Continuous Uniform Distribution

• Continuous uniform distribution is a continuous model on an interval $[a,b]$ where the density is constant and zero outside that interval. Because total probability must be 1, the constant height is fixed by area balance rather than chosen freely. This gives a rectangular density shape that represents equal likelihood per unit length, not equal point probabilities.

Core PDF: $f(x)=\begin{cases}\frac{1}{b-a},&a\le x\le b\\0,&\text{otherwise}\end{cases}$

• Equal density does not mean point probabilities are nonzero in a continuous setting. Any single value still has probability 0, while intervals have nonzero probability based on width. This distinction explains why the model is called uniform over an interval even though exact outcomes are not assigned positive mass.

• Normalization principle determines the density height from geometry: rectangle area equals 1. Since width is $(b-a)$, the height must be $\frac{1}{b-a}$ so that width times height is exactly 1. This is why every valid continuous uniform distribution is fully determined once $a$ and $b$ are known.

• Probability as area gives a direct rule for any sub-interval. For $a\le c<d\le b$, $P(c\le X\le d)=\int_c^d \frac{1}{b-a}\,dx=\frac{d-c}{b-a}.$ The result depends only on interval length, which is the defining invariance property of uniformity.

• Symmetry about midpoint explains central tendency results. The interval midpoint $\frac{a+b}{2}$ balances equal lengths to the left and right, so mean and median coincide there. This symmetry also supports quick plausibility checks when solving problems.

• Step 1: identify support correctly by writing the interval where density is nonzero. If a value lies outside $[a,b]$, its probability is immediately 0, which prevents unnecessary calculations. This support-first habit is the fastest way to avoid setup errors.

• Step 2: choose rectangle-length method or integration based on question form. For plain interval probabilities, use length ratio $\frac{d-c}{b-a}$ because it is faster and less error-prone. Use integration form when deriving formulas or when transformations make direct length reasoning less obvious.
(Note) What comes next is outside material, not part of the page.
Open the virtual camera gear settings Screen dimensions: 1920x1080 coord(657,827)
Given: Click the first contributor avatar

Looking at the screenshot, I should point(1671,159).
• Step 3: compute summary measures with formulas and meaning. Use $E(X)=\frac{a+b}{2},\quad \mathrm{Var}(X)=\frac{(b-a)^2}{12},\quad \sigma=\frac{b-a}{\sqrt{12}}.$ The mean locates the center, while variance and standard deviation scale with interval width, so wider intervals imply greater spread.

• Uniform continuous vs discrete uniform differ in what is equally likely. Continuous uniform has equal density per unit interval and $P(X=x)=0$ for each single point, while discrete uniform assigns equal positive probability to each listed value. This distinction changes how probabilities are computed: area/integration versus summation.

• Interval probability vs point probability is a core exam distinction. In continuous models, including or excluding endpoints does not change interval probability, so $P(c\le X\le d)=P(c<X<d)$. Treating point events as nonzero is a conceptual mismatch from discrete intuition.

• Comparison table helps method selection under time pressure. The table highlights what stays the same and what changes across common continuous models.

• Confusing density value with probability is a frequent error. The value $f(x)=\frac{1}{b-a}$ is a height, not the probability at a point, so it can be greater than 1 when the interval is narrow. Probability comes from area over an interval, not from reading a single y-value.

• Forgetting to clip intervals to support leads to impossible results above 1 or below 0. If asked for $P(c\le X\le d)$ with bounds outside $[a,b]$, replace them with overlap bounds before computing. This enforces valid probabilities and keeps geometry consistent.

• Assuming a unique mode exists is incorrect for a flat density. Every point in $[a,b]$ attains the same maximum density, so there is no single most likely value. Recognizing this avoids forcing a non-existent peak via differentiation.

• Continuous uniform is the baseline model of complete interval uncertainty and often appears as a first approximation when only bounds are known. It is mathematically simple but conceptually rich because it trains interval-based probabilistic thinking. This makes it a bridge from deterministic ranges to full stochastic modeling.

• It connects directly to linear transformations: if $Y=mX+c$, then $Y$ is also uniform on $[ma+c,mb+c]$ (with endpoints ordered). This shows how measurement-unit changes preserve distribution family while shifting and scaling location/spread. The rule supports rapid conversion between equivalent problem statements.

• It also links to simulation and Monte Carlo methods because many random generators start from uniform draws on $[0,1]$. More complex distributions are often built by transforming uniform variables. Understanding uniform structure is therefore foundational for computational probability.